New year, old you – change your career to embrace your differences
‘New year, new you’ is the oft-repeated mantra when the calendar flips to a fresh year. But more often than not, resolutions remain vague goals, and people naturally slip back into their old habits, especially in the legal profession where daily to-do lists, stress and billing can overwhelm the longer-term aims, writes Matthew Kay.
But instead of looking to reinvent yourself for the workplace, why not find a new role that better suits your skill set and personality?
The ‘traditional’ law firm is increasingly changing, and today the range of possibilities for lawyers when it comes to how they deploy their talents, and therefore how they shape their careers, is far greater than ever before.
Although many may not feel like it, lawyers are now freer than ever to enjoy a career that not only embraces everyone’s differences, but uses these characteristics as a positive that improves services for clients.
In this modern world, clients are increasingly demanding a more flexible legal resource supply, businesses are run more tightly and many company directors don’t want to pay for a full-time, fully staffed legal team if they’re not always needed.
Likewise, much has been written recently about the rise of artificial intelligence (AI) in the legal profession – IBM’s ROSS was recruited by a US firm last year and most firms are now developing their own AI systems.
This innovation is eroding the 'commoditisable' end of the legal services market, meaning the opportunity for real-life lawyers is increasingly at the high-value-add end. It’s this end of legal services where personality, close personal relationships with clients and innovative, out-of-the-box thinking become much more important, distinguishing lawyers from AI and the 'lawyer clone' side of the market.
All of these developments are shaking up the traditional order, meaning that lawyers actually have a fantastic opportunity to rethink how they offer their services.
One option that is growing in popularity in Australia and the UK in particular is contract lawyering – where lawyers turn freelance and work through a legal resourcing hub on assignments for clients for a period of around six to 12 months.

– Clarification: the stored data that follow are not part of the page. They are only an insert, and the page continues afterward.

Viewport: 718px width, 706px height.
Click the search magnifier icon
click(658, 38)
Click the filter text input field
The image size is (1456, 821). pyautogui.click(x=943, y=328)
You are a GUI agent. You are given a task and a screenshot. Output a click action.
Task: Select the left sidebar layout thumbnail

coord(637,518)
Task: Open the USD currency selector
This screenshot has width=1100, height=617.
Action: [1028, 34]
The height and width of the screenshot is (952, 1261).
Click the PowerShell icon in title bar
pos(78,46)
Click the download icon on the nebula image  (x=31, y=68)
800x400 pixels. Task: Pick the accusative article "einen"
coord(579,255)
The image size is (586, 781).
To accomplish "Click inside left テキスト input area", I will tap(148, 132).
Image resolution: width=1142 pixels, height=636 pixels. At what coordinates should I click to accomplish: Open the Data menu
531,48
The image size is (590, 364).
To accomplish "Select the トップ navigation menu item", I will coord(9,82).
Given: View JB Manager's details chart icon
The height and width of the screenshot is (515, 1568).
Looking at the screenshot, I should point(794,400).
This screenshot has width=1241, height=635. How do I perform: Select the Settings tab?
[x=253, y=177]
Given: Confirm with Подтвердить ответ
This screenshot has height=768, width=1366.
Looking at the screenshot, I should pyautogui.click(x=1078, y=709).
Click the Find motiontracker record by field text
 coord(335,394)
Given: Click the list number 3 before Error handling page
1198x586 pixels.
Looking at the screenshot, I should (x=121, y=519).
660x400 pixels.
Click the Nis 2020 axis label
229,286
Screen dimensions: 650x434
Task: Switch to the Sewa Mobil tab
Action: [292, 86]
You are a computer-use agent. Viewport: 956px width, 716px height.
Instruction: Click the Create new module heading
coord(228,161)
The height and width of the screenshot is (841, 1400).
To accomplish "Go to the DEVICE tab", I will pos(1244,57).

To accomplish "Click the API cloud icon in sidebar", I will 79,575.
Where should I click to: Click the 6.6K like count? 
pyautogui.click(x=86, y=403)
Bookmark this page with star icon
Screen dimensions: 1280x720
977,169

This type of working addresses the work-life imbalance plaguing many busy lawyers and enables them to choose their work more carefully, often allowing them to concentrate on the law, rather than get distracted by all the other tasks that go hand-in-hand with a role in a busy law firm these days.
This way of working also benefits clients, who might need a lawyer for a very specific project, or to bolster an existing in-house team.
At Vario, we also work hard to match an individual’s personality to the client and assignment. This is important in ensuring the partnership is a success. Soft skills are increasingly essential alongside legal ability – being parachuted into a project and expected to perform from day one requires a certain type of personality.
However, it’s not just more experienced lawyers who want to start freelancing as a way to rebalance their home and work life. We’ve recently done some research and found that a number of different personality types are drawn to freelancing.
Indeed, an experienced lawyer looking for a different pace of life is in there, but so is the junior lawyer who realises the traditional legal career path isn’t for them.
Working on a freelance basis also frees up more time to pursue other interests, and entrepreneurs and travellers are drawn to this way of working. Parents like working on assignments as it gives them more flexibility, but for many, the quality and variety of contract work is a real draw – attracting both experienced and junior lawyers.
So in 2017, rather than writing out a list of resolutions to ensure you’re fitting in and getting ahead, why not take control of your career, start embracing the innovation impacting the legal profession, and start working in a new way?
Matthew Kay is the director of Vario at Pinsent Masons.